Fortunately, Baseball-Reference has a page that actually sheds some light on these questions. Here are the statistics for a typical, average position player already in the Hall of Fame:
Games: 2,134, Plate Appearances: 8,996, At Bats: 7,917, Hits: 2,397, Doubles: 409, Triples: 110
Home Runs: 209, Runs Scored: 1,321, RBI: 1,212, Stolen Bases: 228, Walks: 889, Strikeouts: 728
Triple Slash Line: .303 / .376 / .462, OPS: .837 WAR: 69
I did a little research to see if I could find one player in baseball history who came closest to approximating those stats over the course of his career. While there was no one player that matched perfectly, of course, there were a few who came relatively close. For example, here’s Player A:
Games: 2,076, Plate Appearances: 9,053, At Bats: 7,869, Hits: 2,336, Doubles: 449, Triples: 55
Home Runs: 287, Runs Scored: 1,366, RBI: 1,257, Stolen Bases: 147, Walks: 1,069, Strikeouts: 1,212
Triple Slash Line: .297 / .381 / .477, OPS: .858 WAR: 49.5 (But Offensive WAR: 62.7).
As you can see, Player A had a little more power, and a little less speed than your “average” HOF player. But overall, this player is a pretty good comp. Let’s try another. Here’s Player B:
Games: 1,976, Plate Appearances: 8,283, At Bats: 7,173, Hits: 2,176, Doubles: 440, Triples: 47
Home Runs: 284, Runs Scored: 1,186, RBI: 1,205, Stolen Bases: 67, Walks: 937, Strikeouts: 1,190
Triple Slash Line: .303 / .384 / .497, OPS: .880 WAR: 56.2
Player B’s batting average is right on the money, and his on-base percentage is close. Again, a little more power and less speed than the average HOF’er. One last comp: Player C
Games: 2,380, Plate Appearances: 9,086, At Bats: 7,946, Hits: 2,383, Doubles: 413, Triples: 148
Home Runs: 169, Runs Scored: 1,247, RBI: 1,304, Stolen Bases: 71, Walks: 1,018, Strikeouts: 538
Triple Slash Line: .300 / .382 / .453, OPS: .834 WAR: 55.1
Player C’s Triple Slash Line is very close to the average HOF’er, as are his hits, doubles and triples. The WAR is a little low, but the rest of the profile matches up pretty well with our hypothetically average Hall of Famer.
Which of the three do you like best?
O.K., I wasn’t being completely fair. Of the three players I analyzed, only Player C is actually in the Hall of Fame. Player C is Enos Slaughter, inducted into The Hall in 1985.
Working backward, Player B is Will Clark, and Player A is Bernie Williams. In other words, a typical Hall of Fame-caliber player isn’t necessarily even in the Hall of Fame.
As you can see, then, although many baseball fans feel protective of the Hall of Fame, and don’t want it to be “watered down” by inducting “unworthy” players, the truth is, the Hall of Fame doesn’t require protection from any of us.
There is little danger that any of the players on the current ballot who might conceivably be inducted would, in any objective way, lower the standards of the Hall of Fame as it actually exists.

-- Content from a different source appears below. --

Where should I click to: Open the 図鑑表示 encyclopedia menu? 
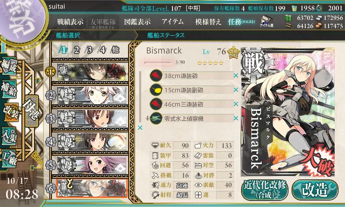point(137,22)

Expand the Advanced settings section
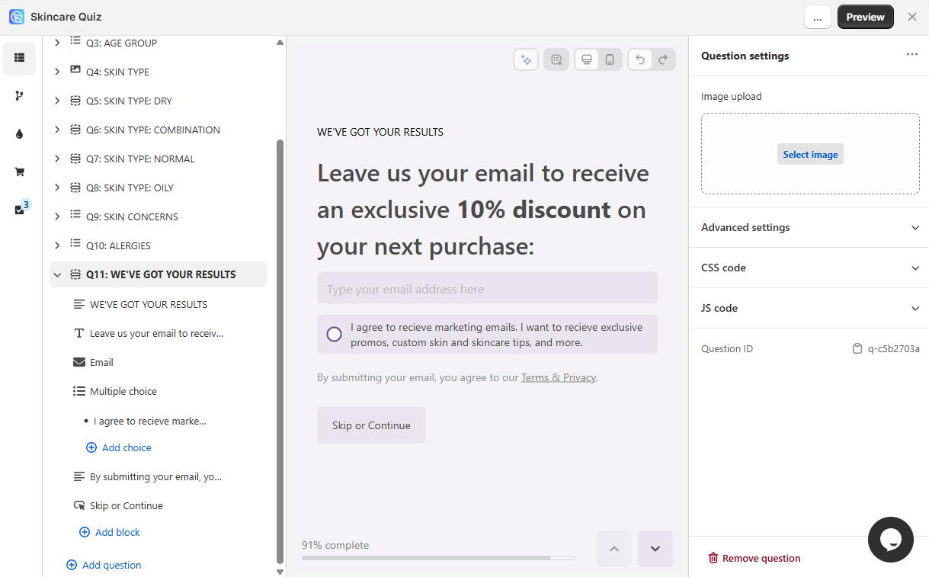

If anything, the majority of the players on this year’s Hall of Fame ballot are, by historical standards, overqualified.*
Simply put, this is not just Hank Aaron’s Hall of Fame. It is Enos Slaughter’s Hall of Fame as well.**
And there’s nothing wrong with that.
*You will find that this is true, even if you decide to break the list down position by position.
**It may also some day be Carlos Beltran’s Hall of Fame. Though his stats are also pretty close to the historical averages, I didn’t include him because he is still currently active.